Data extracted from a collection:
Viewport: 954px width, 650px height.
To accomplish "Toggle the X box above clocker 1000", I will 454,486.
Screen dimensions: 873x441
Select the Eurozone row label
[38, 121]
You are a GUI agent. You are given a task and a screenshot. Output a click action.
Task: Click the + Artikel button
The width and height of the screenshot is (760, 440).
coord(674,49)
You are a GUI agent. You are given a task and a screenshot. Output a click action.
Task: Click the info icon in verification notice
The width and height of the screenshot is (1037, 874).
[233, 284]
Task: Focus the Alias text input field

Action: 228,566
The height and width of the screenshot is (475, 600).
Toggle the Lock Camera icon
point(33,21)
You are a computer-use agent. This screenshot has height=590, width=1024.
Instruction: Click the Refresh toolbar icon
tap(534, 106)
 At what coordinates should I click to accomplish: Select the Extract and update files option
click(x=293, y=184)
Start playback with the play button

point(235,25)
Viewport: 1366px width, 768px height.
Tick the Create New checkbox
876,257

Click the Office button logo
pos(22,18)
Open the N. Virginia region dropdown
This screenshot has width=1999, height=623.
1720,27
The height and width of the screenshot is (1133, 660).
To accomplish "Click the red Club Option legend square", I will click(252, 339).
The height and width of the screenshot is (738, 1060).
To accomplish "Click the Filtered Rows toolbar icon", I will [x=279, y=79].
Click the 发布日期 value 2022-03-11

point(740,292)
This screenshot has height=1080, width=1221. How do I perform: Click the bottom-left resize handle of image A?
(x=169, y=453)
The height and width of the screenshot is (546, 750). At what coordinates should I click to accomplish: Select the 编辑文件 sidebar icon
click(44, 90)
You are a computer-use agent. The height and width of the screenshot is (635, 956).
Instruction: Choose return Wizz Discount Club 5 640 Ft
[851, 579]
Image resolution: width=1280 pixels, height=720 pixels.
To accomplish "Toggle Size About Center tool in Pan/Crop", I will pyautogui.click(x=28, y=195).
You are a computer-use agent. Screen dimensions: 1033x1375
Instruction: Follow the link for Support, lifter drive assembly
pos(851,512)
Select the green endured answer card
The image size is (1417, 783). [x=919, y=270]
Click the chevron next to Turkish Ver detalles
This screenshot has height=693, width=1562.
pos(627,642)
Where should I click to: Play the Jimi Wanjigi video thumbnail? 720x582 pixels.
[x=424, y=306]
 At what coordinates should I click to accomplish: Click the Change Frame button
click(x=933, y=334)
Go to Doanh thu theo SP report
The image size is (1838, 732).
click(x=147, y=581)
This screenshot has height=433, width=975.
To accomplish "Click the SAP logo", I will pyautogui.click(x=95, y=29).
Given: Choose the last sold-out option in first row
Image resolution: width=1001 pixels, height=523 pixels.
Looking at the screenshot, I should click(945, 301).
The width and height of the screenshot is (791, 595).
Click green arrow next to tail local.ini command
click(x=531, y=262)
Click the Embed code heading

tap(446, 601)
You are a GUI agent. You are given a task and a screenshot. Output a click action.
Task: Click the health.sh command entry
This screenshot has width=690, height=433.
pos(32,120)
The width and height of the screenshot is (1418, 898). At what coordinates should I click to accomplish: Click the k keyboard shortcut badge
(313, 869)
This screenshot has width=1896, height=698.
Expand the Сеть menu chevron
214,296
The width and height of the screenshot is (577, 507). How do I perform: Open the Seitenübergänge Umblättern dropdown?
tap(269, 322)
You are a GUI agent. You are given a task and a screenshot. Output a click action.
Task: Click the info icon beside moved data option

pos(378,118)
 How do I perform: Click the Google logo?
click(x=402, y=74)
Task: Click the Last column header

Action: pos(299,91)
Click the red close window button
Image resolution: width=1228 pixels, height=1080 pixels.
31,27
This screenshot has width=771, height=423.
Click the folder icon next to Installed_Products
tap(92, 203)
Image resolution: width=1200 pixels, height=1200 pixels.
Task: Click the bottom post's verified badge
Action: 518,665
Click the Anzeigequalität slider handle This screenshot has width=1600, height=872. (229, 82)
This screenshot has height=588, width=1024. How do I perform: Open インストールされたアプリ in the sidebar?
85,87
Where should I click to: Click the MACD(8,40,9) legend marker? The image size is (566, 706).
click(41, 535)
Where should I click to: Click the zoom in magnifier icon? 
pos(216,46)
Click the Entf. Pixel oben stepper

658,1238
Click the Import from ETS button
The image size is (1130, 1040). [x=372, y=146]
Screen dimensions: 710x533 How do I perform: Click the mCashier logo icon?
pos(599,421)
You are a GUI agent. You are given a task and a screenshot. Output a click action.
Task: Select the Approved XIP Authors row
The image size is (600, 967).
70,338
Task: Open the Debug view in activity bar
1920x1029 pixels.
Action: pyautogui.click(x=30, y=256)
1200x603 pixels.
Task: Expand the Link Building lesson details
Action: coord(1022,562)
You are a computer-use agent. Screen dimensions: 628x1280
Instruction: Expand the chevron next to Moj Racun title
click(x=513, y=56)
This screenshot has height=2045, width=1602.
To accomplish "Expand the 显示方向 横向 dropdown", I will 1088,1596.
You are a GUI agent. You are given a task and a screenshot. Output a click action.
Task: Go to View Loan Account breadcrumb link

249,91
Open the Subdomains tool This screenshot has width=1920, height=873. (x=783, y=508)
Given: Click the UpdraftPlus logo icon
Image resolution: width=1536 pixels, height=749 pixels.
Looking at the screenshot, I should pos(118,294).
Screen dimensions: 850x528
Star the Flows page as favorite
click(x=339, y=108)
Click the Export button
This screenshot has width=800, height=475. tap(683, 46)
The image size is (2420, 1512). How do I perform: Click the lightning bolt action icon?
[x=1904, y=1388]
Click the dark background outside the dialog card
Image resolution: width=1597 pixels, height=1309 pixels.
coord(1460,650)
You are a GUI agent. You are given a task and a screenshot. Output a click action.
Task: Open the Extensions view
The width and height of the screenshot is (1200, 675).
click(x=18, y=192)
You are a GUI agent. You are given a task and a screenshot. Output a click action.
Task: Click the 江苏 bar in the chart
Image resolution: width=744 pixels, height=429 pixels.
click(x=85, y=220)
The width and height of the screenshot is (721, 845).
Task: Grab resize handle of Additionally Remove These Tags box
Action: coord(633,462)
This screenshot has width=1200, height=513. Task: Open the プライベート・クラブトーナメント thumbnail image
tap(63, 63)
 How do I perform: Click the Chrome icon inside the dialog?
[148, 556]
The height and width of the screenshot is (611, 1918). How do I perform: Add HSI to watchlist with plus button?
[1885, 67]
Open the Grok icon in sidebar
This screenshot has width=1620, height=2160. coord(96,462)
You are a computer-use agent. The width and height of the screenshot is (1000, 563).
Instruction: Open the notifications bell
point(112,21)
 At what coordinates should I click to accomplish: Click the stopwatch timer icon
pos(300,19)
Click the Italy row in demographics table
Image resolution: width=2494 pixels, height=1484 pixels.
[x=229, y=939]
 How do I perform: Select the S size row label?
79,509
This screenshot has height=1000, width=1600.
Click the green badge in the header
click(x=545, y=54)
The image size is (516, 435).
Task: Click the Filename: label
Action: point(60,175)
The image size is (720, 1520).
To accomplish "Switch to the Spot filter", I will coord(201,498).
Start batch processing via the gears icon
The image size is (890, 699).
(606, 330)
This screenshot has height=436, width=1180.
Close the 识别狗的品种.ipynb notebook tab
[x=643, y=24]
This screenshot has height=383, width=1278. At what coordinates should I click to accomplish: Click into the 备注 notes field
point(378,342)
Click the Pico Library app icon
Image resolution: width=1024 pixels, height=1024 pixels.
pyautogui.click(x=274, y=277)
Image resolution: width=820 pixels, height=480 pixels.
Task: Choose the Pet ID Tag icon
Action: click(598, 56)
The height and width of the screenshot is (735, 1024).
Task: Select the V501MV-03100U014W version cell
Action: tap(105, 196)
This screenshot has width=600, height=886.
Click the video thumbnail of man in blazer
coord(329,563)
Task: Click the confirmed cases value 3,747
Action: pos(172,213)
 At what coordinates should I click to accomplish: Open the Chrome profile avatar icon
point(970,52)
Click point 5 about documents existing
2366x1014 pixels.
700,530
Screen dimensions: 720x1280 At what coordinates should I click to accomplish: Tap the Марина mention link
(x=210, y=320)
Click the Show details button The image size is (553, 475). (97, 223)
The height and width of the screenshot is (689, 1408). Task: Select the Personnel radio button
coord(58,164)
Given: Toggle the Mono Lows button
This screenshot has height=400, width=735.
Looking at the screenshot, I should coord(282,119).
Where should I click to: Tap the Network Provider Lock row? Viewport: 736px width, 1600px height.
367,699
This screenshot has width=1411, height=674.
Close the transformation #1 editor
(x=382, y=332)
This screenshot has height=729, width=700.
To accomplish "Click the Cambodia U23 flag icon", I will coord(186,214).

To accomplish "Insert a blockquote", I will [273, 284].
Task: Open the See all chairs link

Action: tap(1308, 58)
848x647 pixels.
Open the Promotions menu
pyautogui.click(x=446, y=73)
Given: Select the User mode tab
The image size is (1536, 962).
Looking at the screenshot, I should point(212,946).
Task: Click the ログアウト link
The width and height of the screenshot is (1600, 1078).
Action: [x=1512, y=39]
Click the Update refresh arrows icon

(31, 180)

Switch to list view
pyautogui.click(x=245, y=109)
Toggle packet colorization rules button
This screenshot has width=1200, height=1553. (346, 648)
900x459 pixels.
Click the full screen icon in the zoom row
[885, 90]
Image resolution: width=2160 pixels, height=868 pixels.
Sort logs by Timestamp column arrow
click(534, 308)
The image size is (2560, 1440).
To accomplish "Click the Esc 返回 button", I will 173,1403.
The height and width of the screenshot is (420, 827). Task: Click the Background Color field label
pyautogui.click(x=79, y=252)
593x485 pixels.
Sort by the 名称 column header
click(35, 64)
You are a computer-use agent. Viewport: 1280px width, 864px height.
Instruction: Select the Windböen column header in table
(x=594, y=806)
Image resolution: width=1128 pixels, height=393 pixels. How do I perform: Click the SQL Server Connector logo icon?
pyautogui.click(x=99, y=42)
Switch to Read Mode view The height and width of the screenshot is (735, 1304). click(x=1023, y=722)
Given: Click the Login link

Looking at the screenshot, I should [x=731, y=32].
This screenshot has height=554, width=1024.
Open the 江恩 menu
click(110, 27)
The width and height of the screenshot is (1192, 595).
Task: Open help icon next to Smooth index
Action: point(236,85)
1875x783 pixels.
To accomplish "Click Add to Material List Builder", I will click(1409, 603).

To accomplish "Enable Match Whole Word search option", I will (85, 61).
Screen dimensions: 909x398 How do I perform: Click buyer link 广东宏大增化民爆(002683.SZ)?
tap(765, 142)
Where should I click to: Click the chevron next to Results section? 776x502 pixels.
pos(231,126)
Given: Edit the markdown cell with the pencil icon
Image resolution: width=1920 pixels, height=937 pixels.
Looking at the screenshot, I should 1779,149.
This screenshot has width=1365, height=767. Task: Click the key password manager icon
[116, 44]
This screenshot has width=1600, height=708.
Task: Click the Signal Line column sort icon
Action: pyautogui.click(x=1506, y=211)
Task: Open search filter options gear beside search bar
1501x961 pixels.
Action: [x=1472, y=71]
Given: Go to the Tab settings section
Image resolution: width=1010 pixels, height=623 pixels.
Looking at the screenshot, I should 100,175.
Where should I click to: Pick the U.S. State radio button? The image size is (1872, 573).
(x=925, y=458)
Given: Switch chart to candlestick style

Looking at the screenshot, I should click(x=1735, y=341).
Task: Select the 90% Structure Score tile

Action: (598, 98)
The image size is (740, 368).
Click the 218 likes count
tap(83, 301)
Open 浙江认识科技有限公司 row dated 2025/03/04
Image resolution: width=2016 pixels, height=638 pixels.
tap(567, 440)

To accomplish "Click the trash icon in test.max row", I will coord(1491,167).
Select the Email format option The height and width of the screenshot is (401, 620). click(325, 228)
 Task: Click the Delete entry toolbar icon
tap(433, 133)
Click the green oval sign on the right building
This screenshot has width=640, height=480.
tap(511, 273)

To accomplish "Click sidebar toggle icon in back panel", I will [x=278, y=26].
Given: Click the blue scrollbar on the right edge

Task brief:
Give the number of lines in the entries above that contain the word "search", with no accompanying text.

Answer to this exercise:
2